# PROBLEM TO SOLVE
Check each line of the data below for the string "agent". Then give the number of lines that have it, without anything else.

# SOURCE MATERIAL
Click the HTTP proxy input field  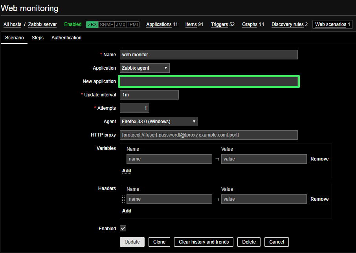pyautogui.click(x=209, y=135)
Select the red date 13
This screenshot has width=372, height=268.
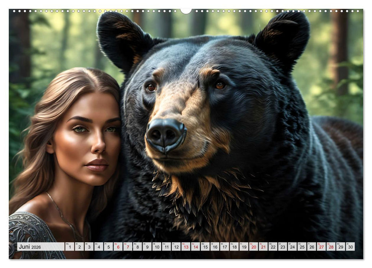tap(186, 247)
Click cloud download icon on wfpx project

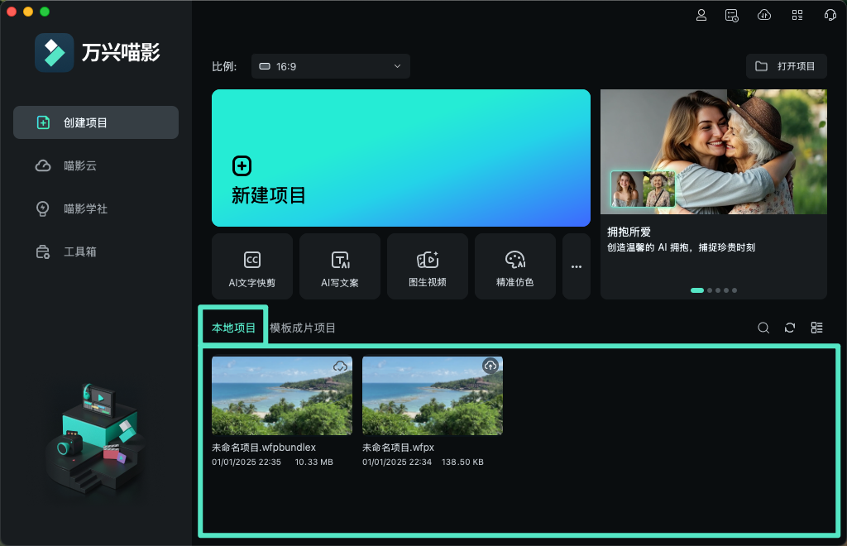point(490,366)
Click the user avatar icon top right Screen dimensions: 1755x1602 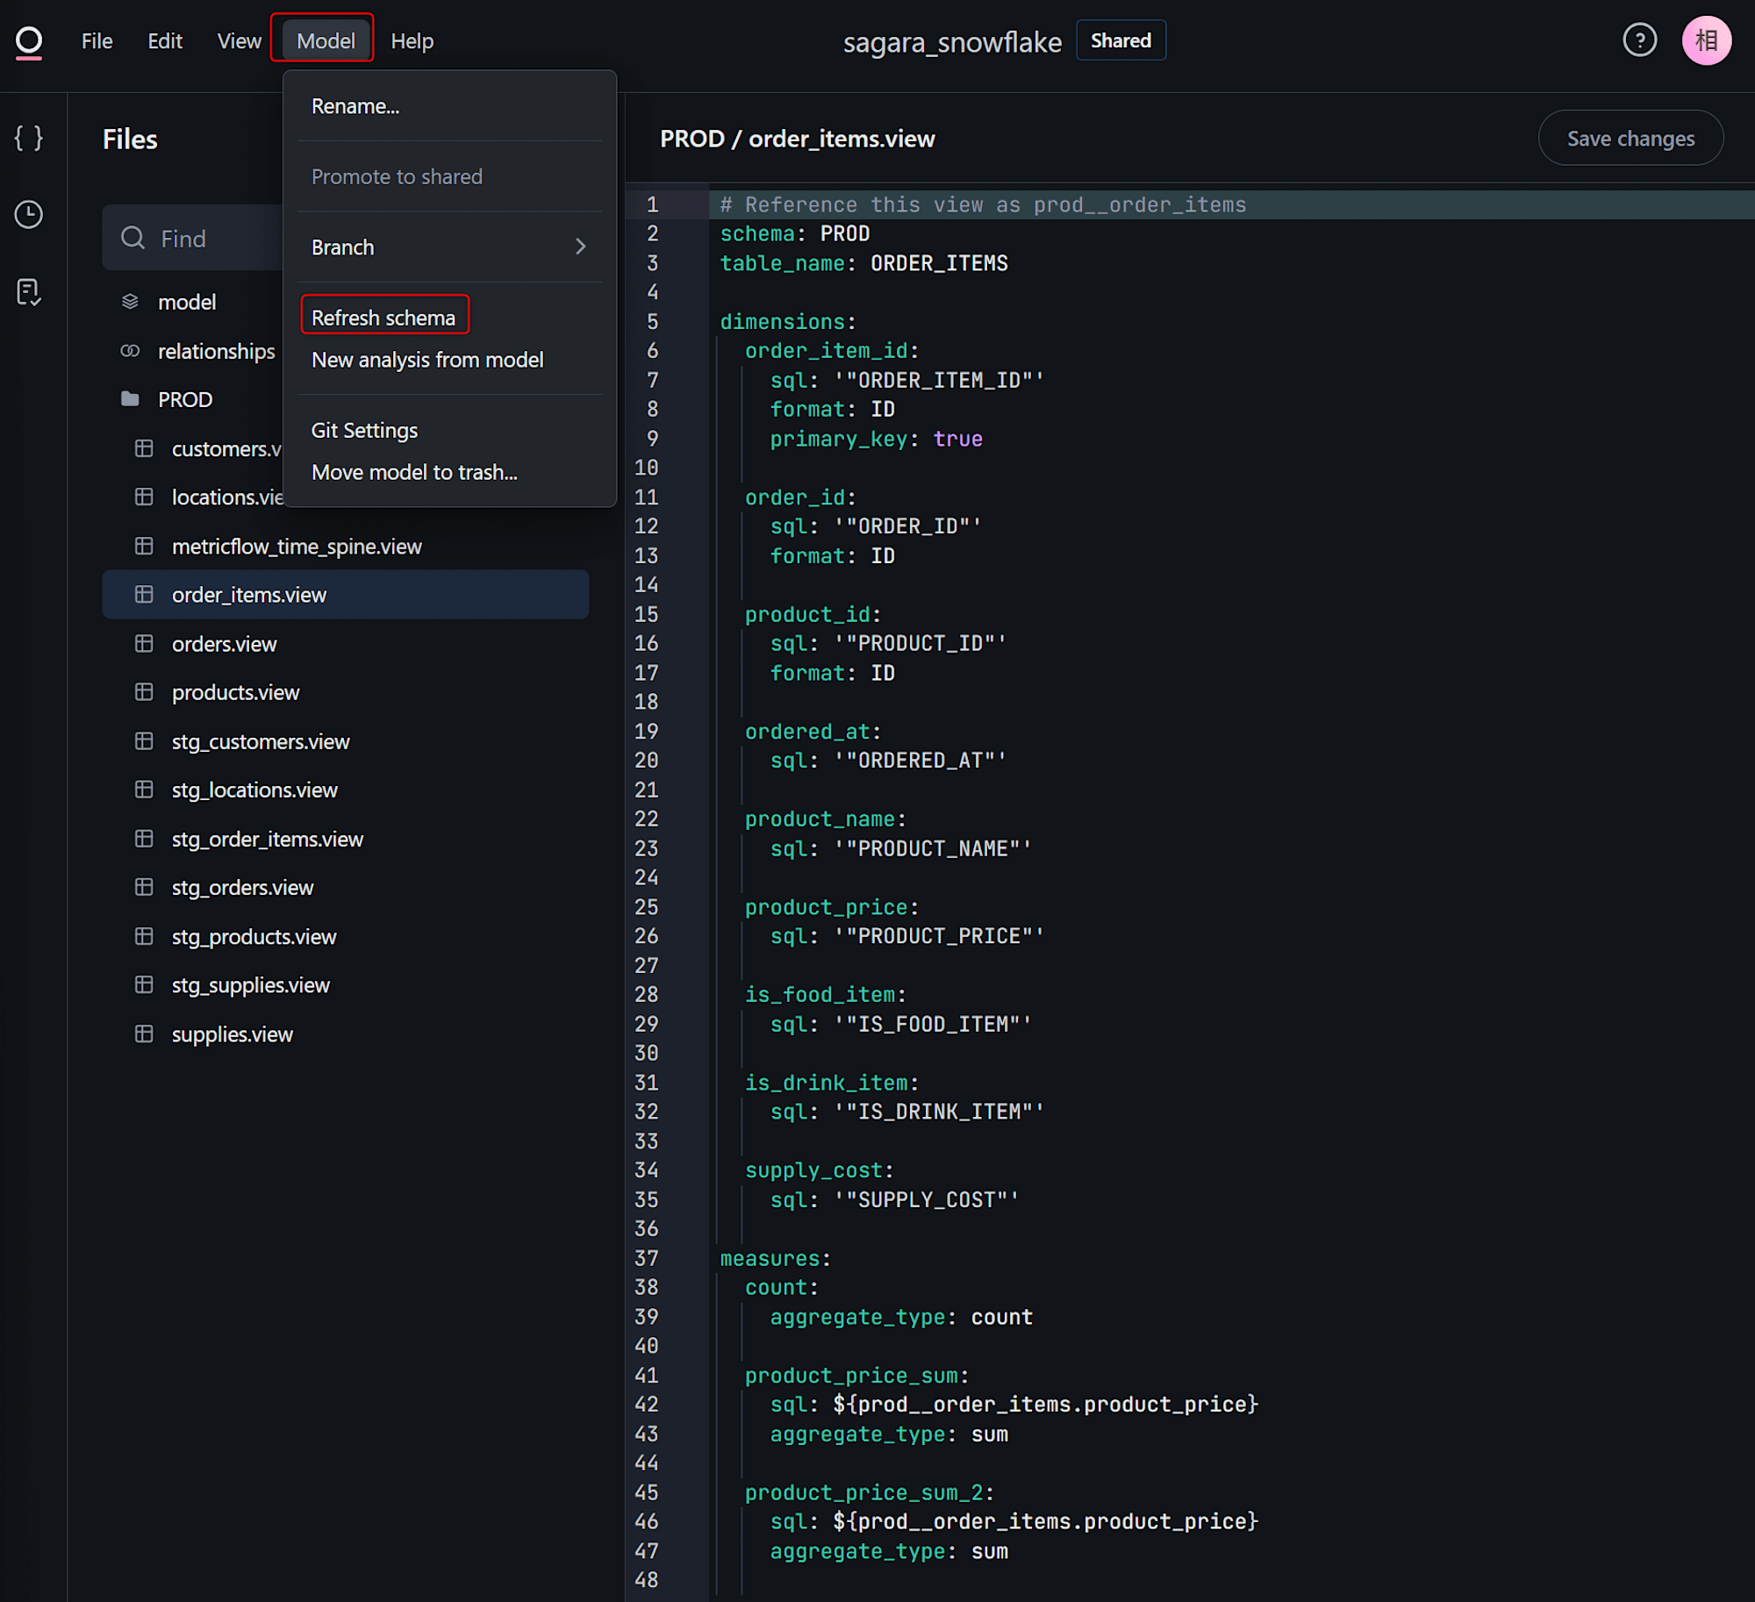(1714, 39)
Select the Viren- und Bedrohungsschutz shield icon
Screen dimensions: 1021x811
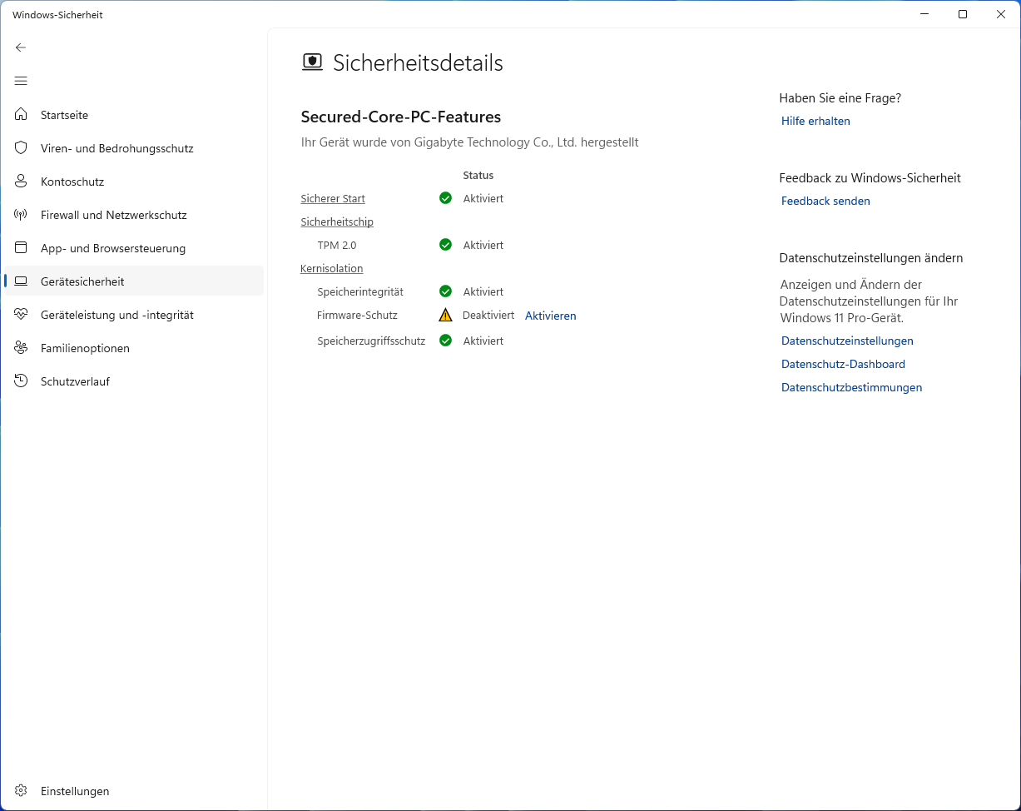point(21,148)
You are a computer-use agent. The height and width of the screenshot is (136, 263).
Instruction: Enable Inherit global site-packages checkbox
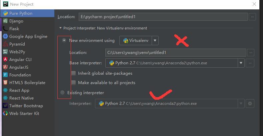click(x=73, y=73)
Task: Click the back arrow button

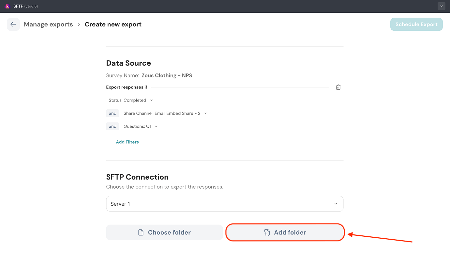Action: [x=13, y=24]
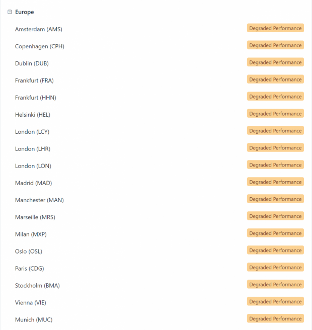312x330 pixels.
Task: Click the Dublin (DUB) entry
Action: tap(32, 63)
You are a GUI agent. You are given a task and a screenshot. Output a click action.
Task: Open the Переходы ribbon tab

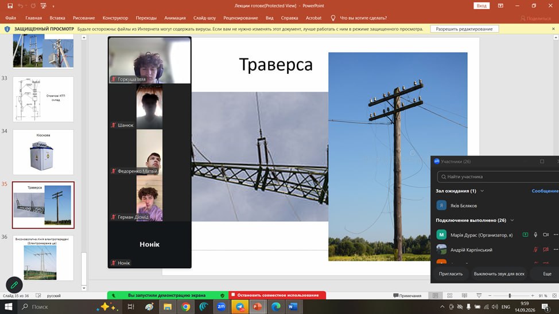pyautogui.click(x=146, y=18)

# RESPONSE TO THIS EXERCISE
2